Ne yazık ki, inovasyon sürecinde şeylerin doğasının değil, insan hatalarının gerçekten dayattığı sınırlar da olabilir. Gerçekten de, önceki bir makalede açıklandığı gibi, teknoloji birkaç yıldır oldukça yavaş ilerliyor . Bu sürecin yavaşlamasını bu sefer çeşitli olgularla açıkladık. Ve merkezileşme sorunlarının, rekabet eksikliğinin, aynı zamanda çok sayıda standart ve düzenlemenin teknolojik ilerlemeyi ne ölçüde yavaşlattığını bilmiyoruz.
Tekno-iyimser tuzak
Gerçekte, gördüğümüz gibi, tekno-şüpheci veya tekno-kötümser olmak savunulamaz görünüyor. Ancak bu, mutlu tekno-iyimserliğe düşmemiz gerektiği anlamına gelmez .
Büyüklerimizin korkularının geçmişte yanlış çıkması, işlerin sonsuza kadar yoluna gireceği anlamına gelmez. Ayrıca icat edilen bir teknoloji medeniyet , tür veya canlı olarak bizi mahkum etmese bile teknolojik yeniliklerin ilerlemeye karşı ciddi bir dirence karşı çıkıp çıkmayacağını tahmin edemeyiz . Bu son nokta için, giderek daha güçlü teknolojileri ve enerji kaynaklarını manipüle etme gerçeğinin büyüyen bir tehlikeyi temsil ettiğini kesin olarak düşünebiliriz.

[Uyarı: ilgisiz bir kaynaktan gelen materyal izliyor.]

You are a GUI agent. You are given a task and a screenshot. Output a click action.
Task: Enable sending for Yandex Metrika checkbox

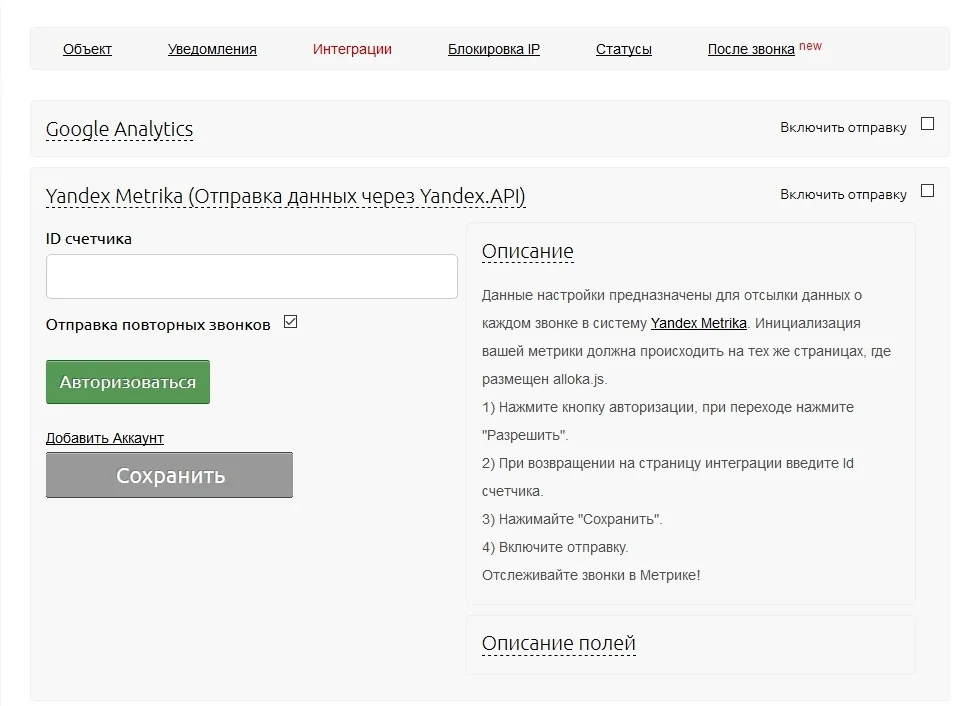(927, 191)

Bununla birlikte, Yves Cochet'nin yakın zamanda yaptığı gibi, insanlığın 2050 yılına kadar ortadan kalkabileceği fikrini genç nesillere satmak yanlış ve son derece tehlikeli görünüyor . Bu tür aciz bırakan konuşmalarda pes etmemeliyiz. Biz Batı'yız, Promethean ruhumuz bizi her zaman ileriye taşıdı, dehamız her zaman geçinmemizi sağladı. Çözümleri birlikte bulacağız. Sihirli bir formülden daha fazlası, zirveye çıkmamızı sağlayacak olan zihnin bu eğilimidir.